We walked around a lot today, enough for me to want detachable feet so I can take them off and put them to the side. Or soak them in salt water. It reminded me of our trips with my dad, who is the most determined tourist you will ever find. A baseball cap, an unwillingness to spend money and an iron will to check off as many things-to-do as he/we could. It also reminded me of our treks in the northern areas. Ah, I am dying to go on a trip to Hunza. College, I miss you.

So, I got to see more of the city today. We met an ambitious young artist in front of a huge mural near UT, it was pretty warm and he was battling the heat for his dreams, sharing his music – rap, hip hop – with people walking by, in their sunglasses and holding ice drinks. Check me out on Facebook and Twitter, he told us after we told him his song, called Miracle, was cool. Not an easy job, I admired him for pursuing his dreams… and so far, he seemed optimistic.

Juice, iced tea, frozen yogurt; sandals, shorts, hats. 

And then we walked up and down South Congress, which is full of amazing shops that do not allow photography! Why create something so amazing if people can’t share it with others! There was a shop called Uncommon Objects, which I entered and was a little stunned. My jaw fell open and my eyes widened. There was so much to see! My camera practically wanted to jump out of my hands and hop around, taking pictures of teacups hanging from a wire rack as if to dry in the wind, typewriters that warned ‘resist the urge to type’, dolls with stitches coming apart at the neck, rusty boxes that entice you with ‘keep out’ scribbled on it. An under-construction doll house, lamps and chessboards, and a broken wedding couple thing that you decorate the top of your cake with. There was old furniture, antique cameras, old yellowed books and taxidermy specimens. You could have spent hours in that place…

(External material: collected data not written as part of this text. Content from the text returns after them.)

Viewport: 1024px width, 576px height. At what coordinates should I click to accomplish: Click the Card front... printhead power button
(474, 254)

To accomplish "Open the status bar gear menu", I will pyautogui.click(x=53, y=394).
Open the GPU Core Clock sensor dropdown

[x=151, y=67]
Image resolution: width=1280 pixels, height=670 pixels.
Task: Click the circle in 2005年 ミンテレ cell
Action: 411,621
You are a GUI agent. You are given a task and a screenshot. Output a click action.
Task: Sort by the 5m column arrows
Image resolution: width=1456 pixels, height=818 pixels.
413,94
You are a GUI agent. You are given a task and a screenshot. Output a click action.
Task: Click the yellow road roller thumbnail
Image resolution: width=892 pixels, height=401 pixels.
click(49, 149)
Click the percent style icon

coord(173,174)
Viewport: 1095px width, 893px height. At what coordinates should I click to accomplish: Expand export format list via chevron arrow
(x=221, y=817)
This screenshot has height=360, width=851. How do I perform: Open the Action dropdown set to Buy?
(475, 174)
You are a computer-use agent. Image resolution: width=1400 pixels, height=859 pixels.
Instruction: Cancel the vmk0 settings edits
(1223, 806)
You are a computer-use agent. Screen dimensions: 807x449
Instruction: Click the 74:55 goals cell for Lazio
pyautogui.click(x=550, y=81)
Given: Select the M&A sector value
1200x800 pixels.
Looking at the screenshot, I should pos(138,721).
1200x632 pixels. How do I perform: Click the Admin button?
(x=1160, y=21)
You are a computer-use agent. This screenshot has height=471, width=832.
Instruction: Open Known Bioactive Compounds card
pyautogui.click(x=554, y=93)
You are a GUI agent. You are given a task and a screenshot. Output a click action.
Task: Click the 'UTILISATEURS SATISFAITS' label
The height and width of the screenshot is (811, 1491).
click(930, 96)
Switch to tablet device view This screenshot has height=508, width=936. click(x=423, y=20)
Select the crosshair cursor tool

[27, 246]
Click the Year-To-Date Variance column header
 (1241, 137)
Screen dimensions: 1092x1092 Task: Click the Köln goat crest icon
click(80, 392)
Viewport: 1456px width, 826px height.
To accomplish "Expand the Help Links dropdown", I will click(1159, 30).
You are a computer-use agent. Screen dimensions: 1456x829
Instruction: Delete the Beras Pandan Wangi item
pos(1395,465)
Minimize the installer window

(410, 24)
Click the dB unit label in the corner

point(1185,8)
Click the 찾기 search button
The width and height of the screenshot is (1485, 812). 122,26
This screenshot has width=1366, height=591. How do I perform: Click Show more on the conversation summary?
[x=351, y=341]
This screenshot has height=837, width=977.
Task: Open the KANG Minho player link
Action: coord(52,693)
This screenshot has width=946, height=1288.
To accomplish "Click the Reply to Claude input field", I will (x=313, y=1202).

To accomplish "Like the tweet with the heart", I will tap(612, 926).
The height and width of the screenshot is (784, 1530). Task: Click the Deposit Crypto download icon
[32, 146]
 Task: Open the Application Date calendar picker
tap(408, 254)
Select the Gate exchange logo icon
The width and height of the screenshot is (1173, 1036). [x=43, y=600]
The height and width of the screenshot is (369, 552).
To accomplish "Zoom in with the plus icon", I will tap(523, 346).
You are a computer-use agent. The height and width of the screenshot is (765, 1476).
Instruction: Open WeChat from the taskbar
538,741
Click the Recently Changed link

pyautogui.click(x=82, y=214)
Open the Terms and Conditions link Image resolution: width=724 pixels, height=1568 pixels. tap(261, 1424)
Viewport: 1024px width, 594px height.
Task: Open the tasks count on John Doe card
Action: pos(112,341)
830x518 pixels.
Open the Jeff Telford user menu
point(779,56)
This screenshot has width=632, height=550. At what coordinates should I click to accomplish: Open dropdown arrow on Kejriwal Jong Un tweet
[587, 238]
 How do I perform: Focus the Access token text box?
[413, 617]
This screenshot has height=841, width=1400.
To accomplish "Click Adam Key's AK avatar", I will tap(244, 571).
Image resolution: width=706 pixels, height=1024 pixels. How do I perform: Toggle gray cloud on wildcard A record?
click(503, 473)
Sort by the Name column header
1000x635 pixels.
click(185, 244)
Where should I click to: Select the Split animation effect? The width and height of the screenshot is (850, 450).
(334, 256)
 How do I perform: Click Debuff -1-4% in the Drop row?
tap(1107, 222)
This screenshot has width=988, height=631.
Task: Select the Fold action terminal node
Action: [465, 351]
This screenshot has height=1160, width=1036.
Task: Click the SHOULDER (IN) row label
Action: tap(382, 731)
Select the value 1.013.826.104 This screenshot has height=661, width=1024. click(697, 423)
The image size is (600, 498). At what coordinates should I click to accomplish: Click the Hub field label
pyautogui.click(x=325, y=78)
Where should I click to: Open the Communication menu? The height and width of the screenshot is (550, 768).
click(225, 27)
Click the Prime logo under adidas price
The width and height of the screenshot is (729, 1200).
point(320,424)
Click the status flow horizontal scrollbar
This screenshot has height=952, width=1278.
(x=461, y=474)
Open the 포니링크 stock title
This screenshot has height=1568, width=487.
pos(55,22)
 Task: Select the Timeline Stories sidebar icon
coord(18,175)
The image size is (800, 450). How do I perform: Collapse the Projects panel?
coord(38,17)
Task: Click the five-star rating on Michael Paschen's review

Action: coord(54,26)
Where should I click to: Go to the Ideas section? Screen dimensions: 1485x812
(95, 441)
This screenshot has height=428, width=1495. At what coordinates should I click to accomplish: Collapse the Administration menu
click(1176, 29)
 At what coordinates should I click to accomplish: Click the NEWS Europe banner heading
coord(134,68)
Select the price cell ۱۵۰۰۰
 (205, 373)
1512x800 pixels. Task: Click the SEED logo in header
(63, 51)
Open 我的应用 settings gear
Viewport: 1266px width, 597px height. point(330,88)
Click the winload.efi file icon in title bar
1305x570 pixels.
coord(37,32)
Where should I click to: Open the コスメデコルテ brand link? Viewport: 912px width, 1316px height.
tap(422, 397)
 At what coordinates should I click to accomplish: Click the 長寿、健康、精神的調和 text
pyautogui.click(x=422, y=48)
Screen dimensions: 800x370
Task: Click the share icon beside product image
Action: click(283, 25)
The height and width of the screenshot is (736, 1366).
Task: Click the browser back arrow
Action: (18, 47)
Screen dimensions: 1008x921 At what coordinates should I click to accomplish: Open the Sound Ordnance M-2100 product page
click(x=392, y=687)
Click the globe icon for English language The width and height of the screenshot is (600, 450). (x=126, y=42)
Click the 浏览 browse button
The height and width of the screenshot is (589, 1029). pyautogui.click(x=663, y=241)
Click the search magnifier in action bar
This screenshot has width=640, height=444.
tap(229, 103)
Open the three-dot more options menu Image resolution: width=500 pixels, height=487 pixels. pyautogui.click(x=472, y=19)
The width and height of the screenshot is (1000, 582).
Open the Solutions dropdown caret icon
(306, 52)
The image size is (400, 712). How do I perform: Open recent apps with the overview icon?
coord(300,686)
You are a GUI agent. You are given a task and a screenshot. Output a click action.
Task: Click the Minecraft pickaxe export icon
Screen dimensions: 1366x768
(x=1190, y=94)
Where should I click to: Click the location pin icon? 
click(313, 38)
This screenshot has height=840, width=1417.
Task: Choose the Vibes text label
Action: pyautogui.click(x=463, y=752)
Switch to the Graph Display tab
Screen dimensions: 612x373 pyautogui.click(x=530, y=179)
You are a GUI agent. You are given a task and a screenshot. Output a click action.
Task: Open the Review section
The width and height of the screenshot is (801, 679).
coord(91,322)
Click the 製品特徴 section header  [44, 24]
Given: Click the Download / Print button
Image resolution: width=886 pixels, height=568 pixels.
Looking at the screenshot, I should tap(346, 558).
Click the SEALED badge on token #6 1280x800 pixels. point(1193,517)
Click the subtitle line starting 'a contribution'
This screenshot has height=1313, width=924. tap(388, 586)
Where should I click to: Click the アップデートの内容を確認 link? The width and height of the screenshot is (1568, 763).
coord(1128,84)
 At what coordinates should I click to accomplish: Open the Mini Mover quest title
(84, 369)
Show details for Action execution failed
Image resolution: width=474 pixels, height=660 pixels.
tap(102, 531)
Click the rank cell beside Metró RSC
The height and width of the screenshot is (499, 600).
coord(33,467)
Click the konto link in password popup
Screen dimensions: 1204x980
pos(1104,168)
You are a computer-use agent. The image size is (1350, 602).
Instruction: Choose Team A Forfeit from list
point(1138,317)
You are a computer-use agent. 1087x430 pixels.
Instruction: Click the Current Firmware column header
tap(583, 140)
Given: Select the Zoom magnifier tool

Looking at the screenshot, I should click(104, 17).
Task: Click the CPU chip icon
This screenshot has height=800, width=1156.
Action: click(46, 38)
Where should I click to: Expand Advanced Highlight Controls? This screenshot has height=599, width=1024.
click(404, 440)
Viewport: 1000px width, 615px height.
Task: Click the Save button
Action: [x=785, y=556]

Then there were the bats under the bridge. And the deaf man with a bat-hat, the real batman, who makes badges and wants to keep Austin batty… scores of people had gathered at the lakeside, and on the bridge, the cameras with the big lenses and tripods were out, people out on the lake in their various means of flotation devices had pulled closer to the bridge and were sort of lazily wafting around, waiting for the famous spectacle of thousands of bats flying out from under the bridge while the sun set in a sea of orange, yellow and pink. It is supposed to be one of the coolest things to do in the city, watch the bats dot the sky like black shooting stars. So we stood on the bridge, watching the sun set and looking out at the calm water, waiting. And waiting. And waiting. The bright colors in the sky faded to pastels, and then darkened to a charcoal. Everybody stayed put, though, and in fact as it became darker, a couple more boats slowed to stops too.
‘It’s a boat show,’ a toddler corrected everyone standing there in anticipation. And the kid was right. 

We stood there for an hour and a half and finally, as we started to walk away, a few bats flew out and around back under the bridge. Then more, and more. They flew really fast, and in spinning circles right and left, flying out and then curving sharply to go back in again. It wasn’t the spectacular, breathtaking view promised but then that’s nature. You can’t control everything and I appreciated that.

Also, I did get to see a beautiful sunset, a boat show, Batman, and spinning bats. 

Tuesday, June 5, 2012

Welcome to Austin

June 5

There are some cities that are easy to describe. All you have to do is walk down their streets, and words fly out at you, getting stuck in your hair, sticking to the soles of your flip-flops, and dancing around your head like flies till you pluck them out and slip them into your bag.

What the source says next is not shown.